Piotr Antoni Skiba, a spokesman for the district prosecutor's office, said that on March 8, on Gen. Patton Boulevard, Julia P. and Marianna J. were to damage the Mermaid sculpture, the fountain basin and the sandstone plinth by pouring a significant amount of orange paint on the monument.
Losses amounting to over PLN 360,000
Prosecutor Skiba emphasized that the women's actions caused losses worth a total of PLN 361,607.36. The amount is due to the fact that paint soaked into the plinth and basin of the fountain and caused permanent contamination inside the stone structure. The protective coatings on the Mermaid were also removed during cleaning, which left the historic sculpture unprotected.
– The amount of this amount was calculated on the basis of the position of the Mazovian Provincial Conservator of Monuments and the opinion of an expert in the field of stonemasonry, as well as the unit responsible for the care and conservation of the sculpture in the structures of the capital city of Warsaw – added prosecutor Skiba.
The activists did not admit to the alleged act and refused to provide explanations.
Mermaid covered with paint twice
Let us remind you: On March 8, climate activists from the Last Generation group poured orange paint on the Mermaid monument. The group then posted a video of the action on social media. The recording showed two young women standing on the historic monument. – This is an alarm, we are the last generation – one of them shouted. After a while, they both poured paint from the buckets onto the sculpture.
Syrena was also devastated on the last weekend of September. As we reported on tvnwarszawa.pl, on the night from Saturday to Sunday someone placed an inscription on the monument: “Against all empires.” A symbol of anarchy was also left next to it – the letter A in a circle.
Rafał Rutkowski from the Warsaw Police Headquarters told us that the incident took place on Sunday around 4 am. – We can talk about two people here, one of whom painted the monument's pedestal with black paint – Rutkowski informed.
The on-site inspection was carried out by a forensic technician. Later, the damage was estimated by a conservator.
The monument survived the war, although it was damaged
The Mermaid Monument on the Vistula boulevards was unveiled by President Stefan Starzyński, who initiated the creation of the sculpture, 85 years ago, in June 1939. The author of the monument is Ludwika Nitschowa.

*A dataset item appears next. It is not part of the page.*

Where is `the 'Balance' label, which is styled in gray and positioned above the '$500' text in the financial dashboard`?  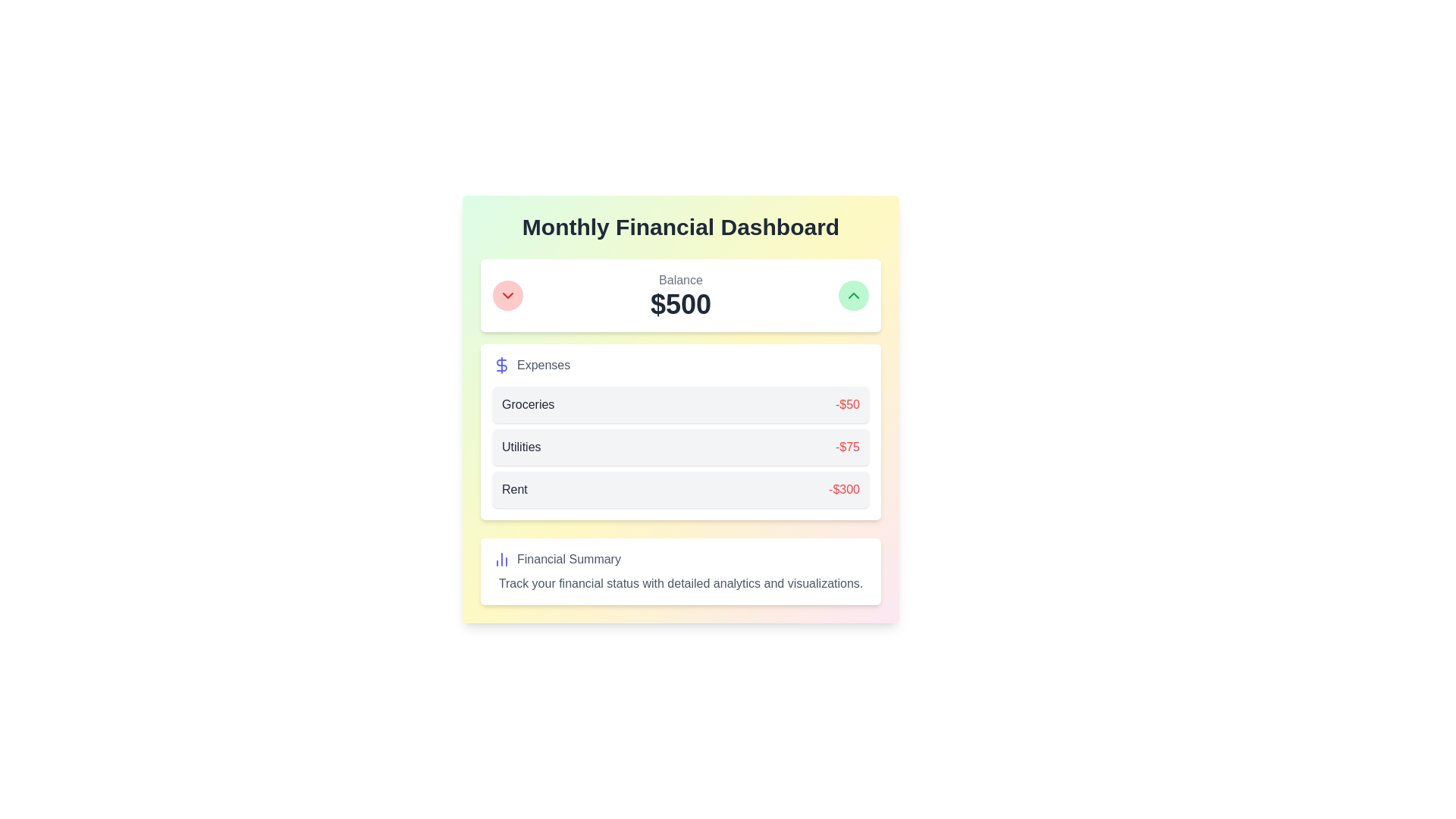
the 'Balance' label, which is styled in gray and positioned above the '$500' text in the financial dashboard is located at coordinates (679, 281).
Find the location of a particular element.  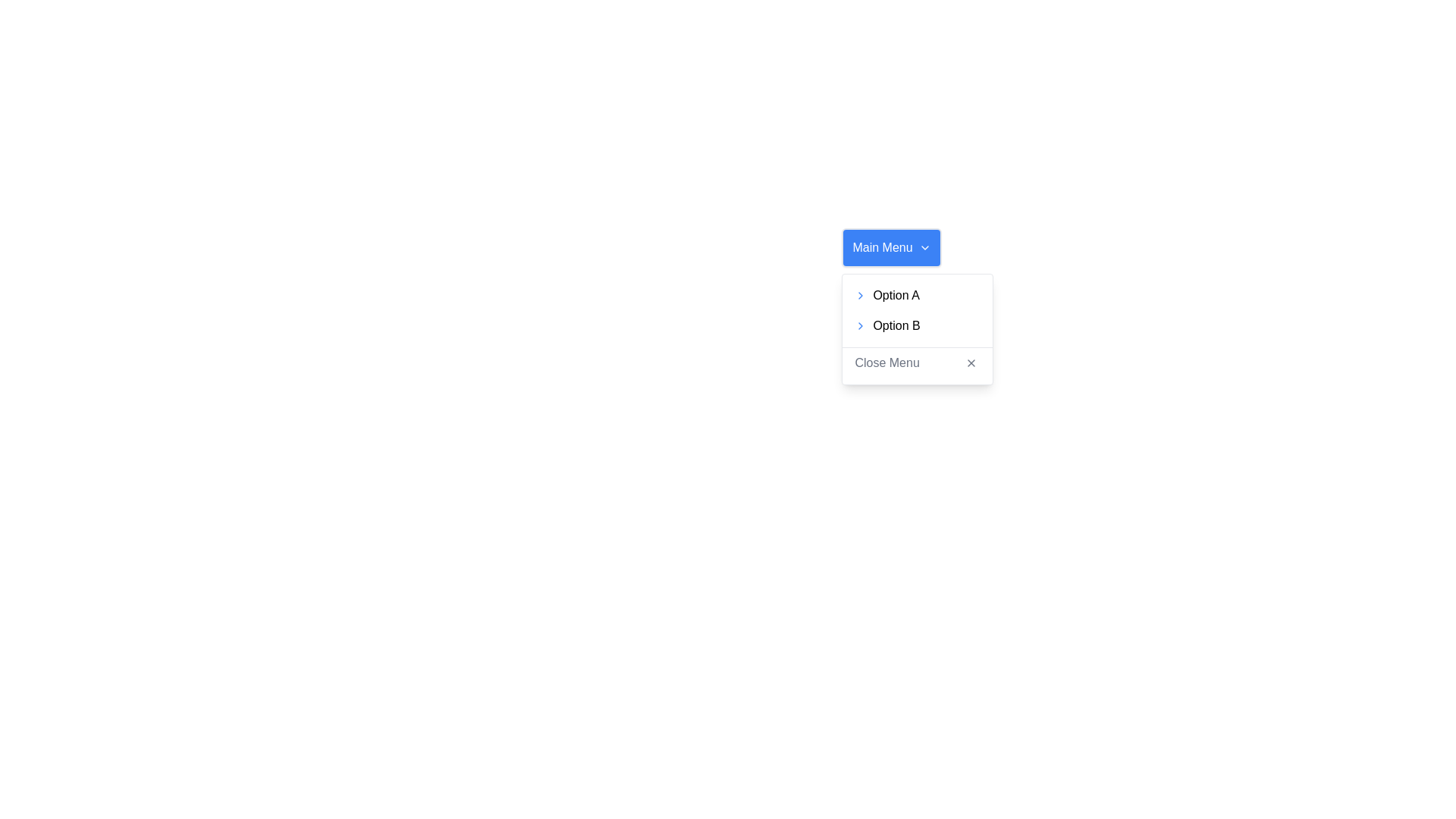

the second option 'Option B' from the dropdown menu located below the 'Main Menu' button is located at coordinates (917, 328).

A student of ethnography at the University of Warsaw posed for the head and body of Nitschowa's mermaid Krystyna Krahelskawho soon died in the Warsaw Uprising. Nitschowa described Krahelska as “a tall, well-built, strong girl with a Slavic, or rather Polish, type of beauty.” Krahelska posed in a kneeling position, holding a sword in her right hand. She was 23 years old when she posed for the monument.
The sculpture began to be associated with Krahelska after the war, when Nitschowa revealed her name in one of her interviews.
During the German occupation, neither of Warsaw's two Mermaid monuments (the other one currently stands in the Old Town Square) was included on the list of monuments intended for demolition. They were also not destroyed after the fall of the Warsaw Uprising. This probably happened because both were on the Vistula River, which had been the front line since September 1944. However, the monument with Krystyna Krahelska's face was damaged. In 1949, the Łopieński Brothers' workshop, without removing the sculpture from the plinth, patched 35 small bullet holes in the Syrena.